The program is in its 80th year. Lahiri succeeds its former director, 2017-2019 U.S. Poet Laureate Tracy K. Smith, who was named chair of the Lewis Center for the Arts in July. The program has free public programming offered to the community, including the Althea Ward Clark W’21 Reading Series, the C.K. Williams Reading Series, the biennial Princeton Poetry Festival, and other readings and lectures.
“I am excited by the many authors working in languages other than English who are reading in our series this year, and we aim to bring more translated literature to campus as part of the Althea Ward Clark W’21 Reading Series,” says Lahiri. “I would also like to invite more author-translators, writers who do both. My other priority has been to organize more student involvement and engagement with our guest writers. Prior to each reading in the series, one or more of the writers have an informal tea with students to talk about their craft.”
Lahiri also serves as associate faculty with the departments of Comparative Literature and French and Italian.
This fall she received an Andrew W. Mellon faculty stipend from the Princeton University Art Museum to teach a class on artist, painter, and writer Leonora Carrington. The idea was born from her discovery of Carrington’s writings in 2016, combined with the fact that the Princeton University Art Museum owns a number of her artworks. Two of Carrington’s works are now featured as part of the exhibit “States of Health: Visualizing Illness and Healing,” on view through February 2, 2020. The cross-disciplinary nature of the course “epitomizes the potential” of the creative writing program, Lahiri says, describing Carrington as someone who “crossed borders” in many ways.
“I love the Museum. I love this course!” says Lahiri. “Carrington’s migrations, the language shifts, the many changes she realized in her creative life are so inspiring. So far it’s been quite exciting to see how the students engage with her and her vision.”
Advice to Young Writers
“I hope it happens more,” she says of making connections with other academic disciplines, such as comparative literature and Italian. “I like to partner with the translation world and build bridges. One of the things I am most proud of is helping to institute the Translator in Residence program overseen by the Princeton Institute for International and Regional Studies.” Now in its third year, the position is currently held by Larissa Kyzer, who translated Kristin Eiríksdóttir’s book A Fist or a Heart from Icelandic to English.
Lahiri envisions more links between creative writing and other disciplines, such as a connection with playwriting. “Unusual pairings interest me. I taught a course about the author Primo Levi. I revere him deeply with every ounce of my being. He shows how one can be a chemist and a writer too. We read The Periodic Table, his hybrid coming of age book. I loved sharing that extraordinary work with my students.”
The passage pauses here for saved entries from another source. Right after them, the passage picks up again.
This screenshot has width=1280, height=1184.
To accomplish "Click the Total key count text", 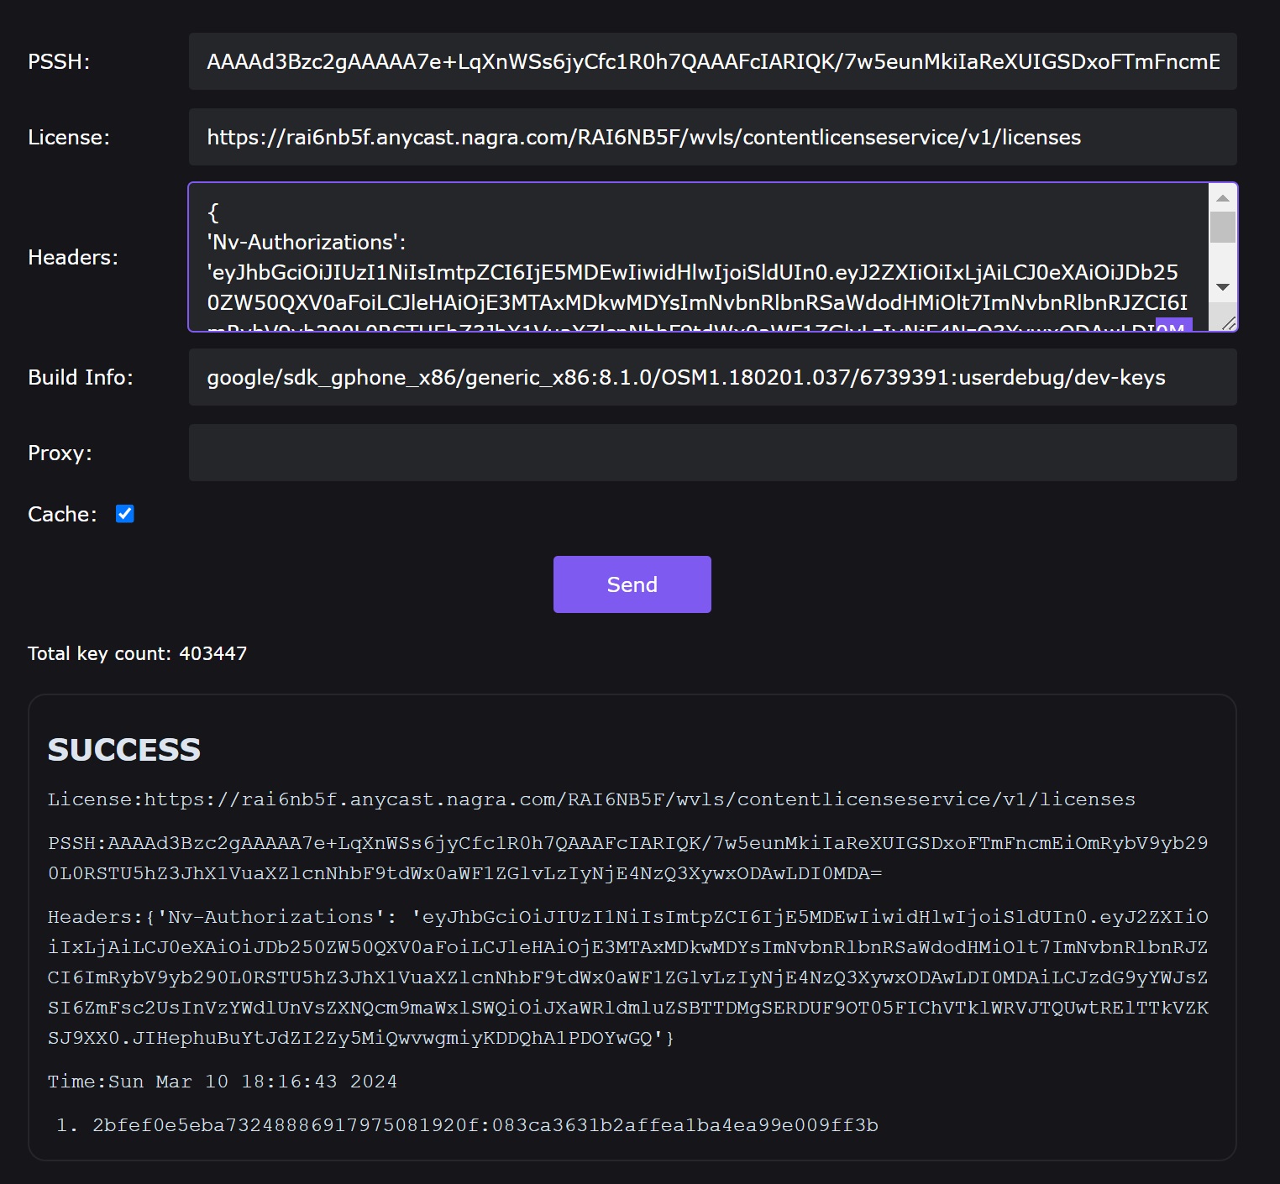I will click(x=138, y=653).
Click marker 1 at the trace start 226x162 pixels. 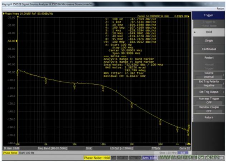pyautogui.click(x=18, y=72)
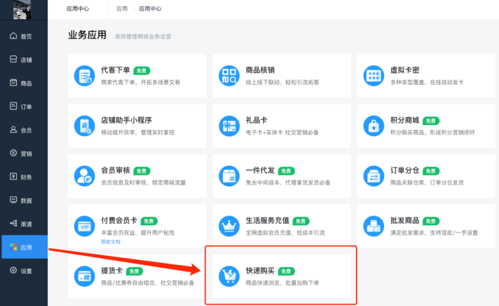Open the 礼品卡 gift card icon

point(229,125)
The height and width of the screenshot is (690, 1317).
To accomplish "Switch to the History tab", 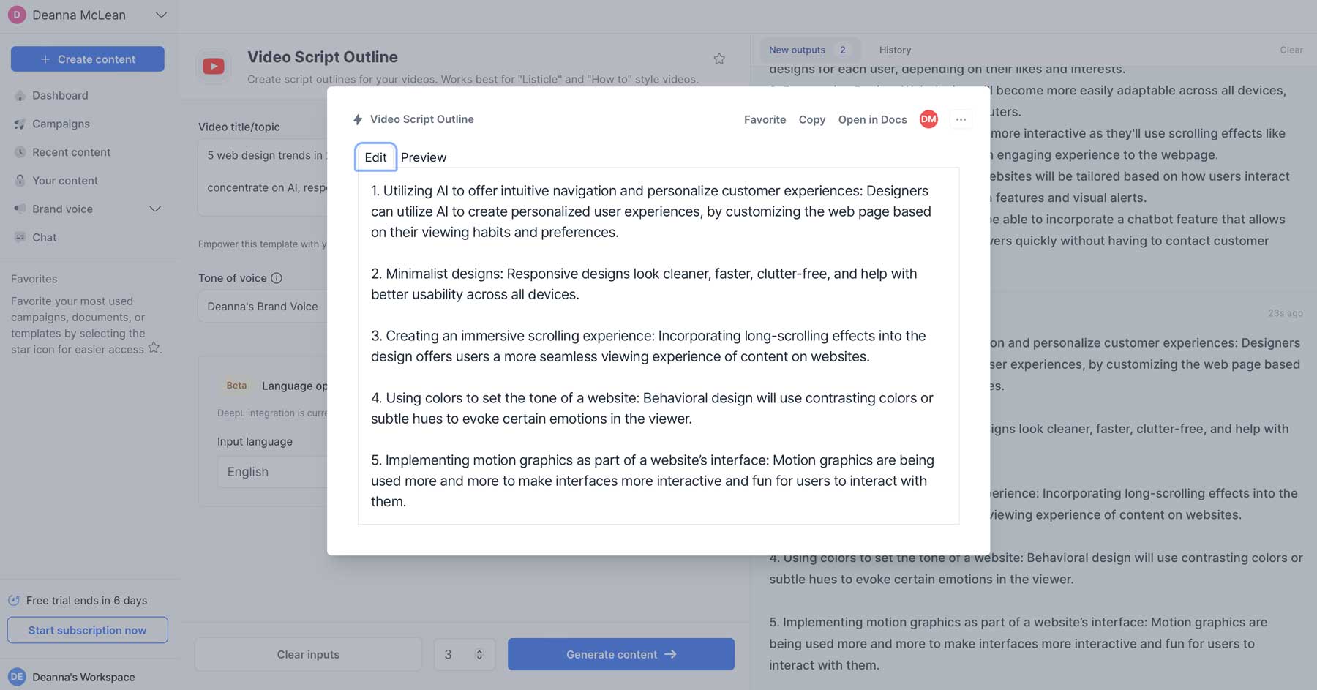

Continuing to bridge cultures, these days Italy and the Italian language and short story tradition excite her. “It is both an organic interest in ‘the other,’ and explains where I’ve always been coming from — outside. I was seeking something out but wasn’t sure what until I got there. I live in two worlds now, in Italy part of the time. In fact, this year part of me is always there because my son is finishing high school in Rome. I have a couple of homes, that is the nice thing about this job.”
Next semester she will teach a translation workshop and a class called Imitating Italians — a course she has taught in the past, but before the new book. Reading contemporary Italian masters, the class will explore a range of techniques, styles, and themes.
As she continues to bridge cultures, she has some basic advice for beginning writers: “Go to the library. Make that a fundamental part of who you are.”